They've been well cared for and are active and playful. I may ask for two so nobody will get lonely. If they can't give me two, I will look for another one. When they've spent their lives with other birds, being alone would be hard on the poor little thing.
I'd been thinking about getting a bird for some time now. Then it struck me to go the rescue route. Even pet birds need homes sometimes.
So, I looked up the rescue place in Kansas. It's up near or in Kansas City. I pulled up the form for applying to adopt a bird. I decided this wasn't for me. They want too much personal information and sound intrusive.
First they want my driver's license number. No, I'm not giving them that. I'd show it to them, but they have NO need to have my DL number recorded. If they had a need to have my DL in order for me to adopt a small bird from them, that would be okay, but nope, there's no need. We had a relative have her identity stolen from forms she filled out while looking for an apartment. So, I don't give out that kind of info unless there is some compelling reason.
They also wanted our ages, like that is any of their business. How can my age make a difference in whether I can care for a bird or not? As long as I'm not a minor, then it shouldn't matter.
Then they not only want to inspect your house to make sure it is suitable for you to take in their rescue bird, but they want you to sign to agree that they can make multiple inspection visits after you adopt the bird.
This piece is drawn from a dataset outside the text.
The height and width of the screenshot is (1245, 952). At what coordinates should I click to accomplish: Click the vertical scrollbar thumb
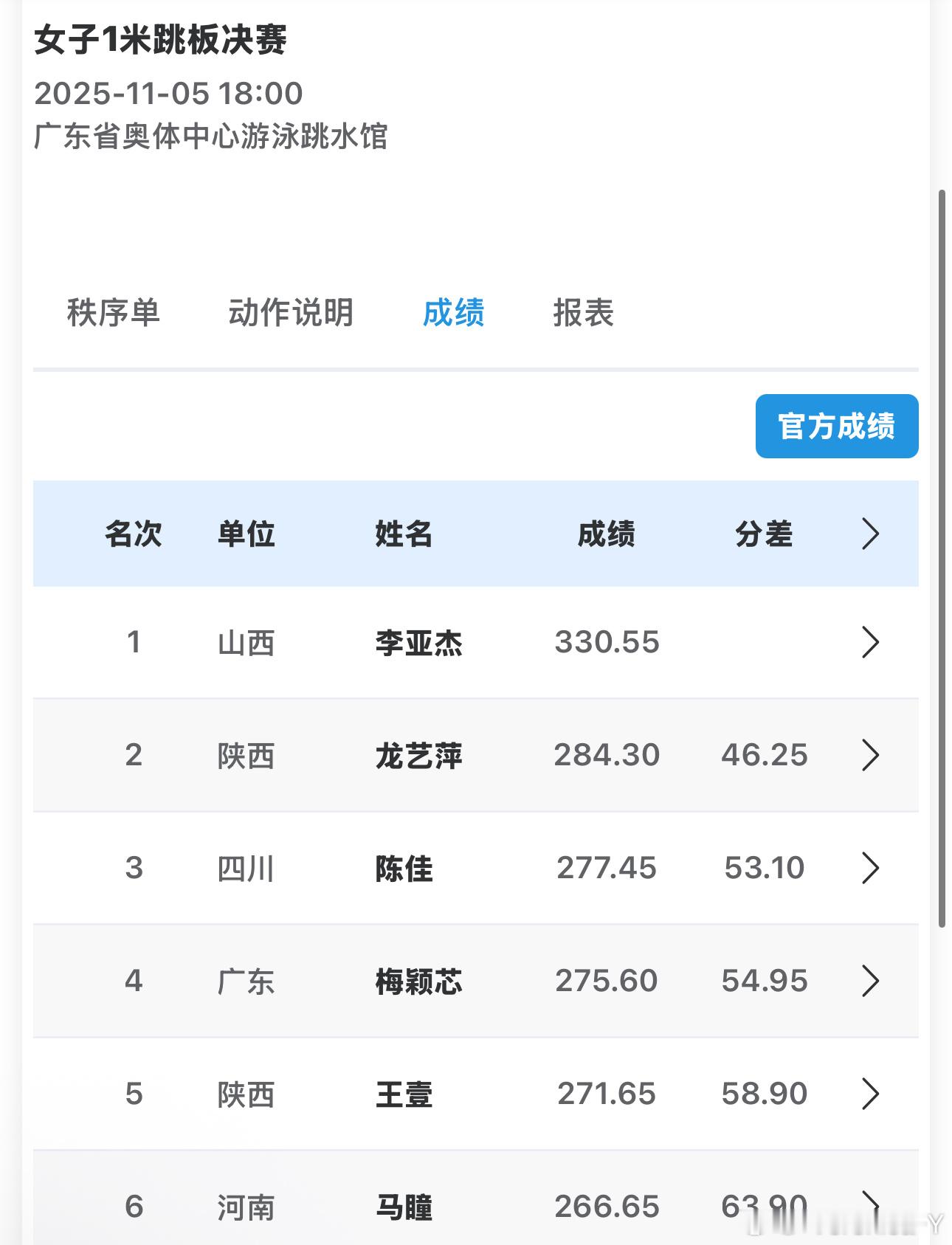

What? No, that is intrusive. I welcome company, but not home inspections for goodness sake!
THEN, as if that isn't already too much, they want you to agree to let them know if you can no longer care for the bird (like if you die) and they want to have the say on who gets your bird, or not. So, if your relative took in your pet bird, then the rescue place might want to inspect their home too.
Now, Larry and I are animal lovers and we'd be good to any pet we took in. But we are not willing to sign over those kinds of rights to people we don't even know, just to take in a bird in need.
It struck me as odd that here's a couple, us, who are good to their pets, who would be willing to take in a poor rescue bird, and they won't let us because we refuse to give them personal information they don't need, and refuse to let them do multiple inspection visits.
I wrote to them and told them that it goes both ways, that if I am to consider adopting a needy bird from them, I will need a tour of the facility where the birds are kept. I will want to see their credentials that make them qualified to do these rescues, and will want to know who their veterinarian is. Needless to say, they have not written back. Of course I don't DO that kind of thing, but felt that if they are going to make so many demands of prospective adoptive bird people, that it would be appropriate that we be just as vigilant.
I decided that if we're supposed to have another bird, one would show up, and here we are! I found one the parakeets quite by accident. If somehow it isn't available anymore by the time I get back over there, then I'll just wait. Another will show up, or it won't.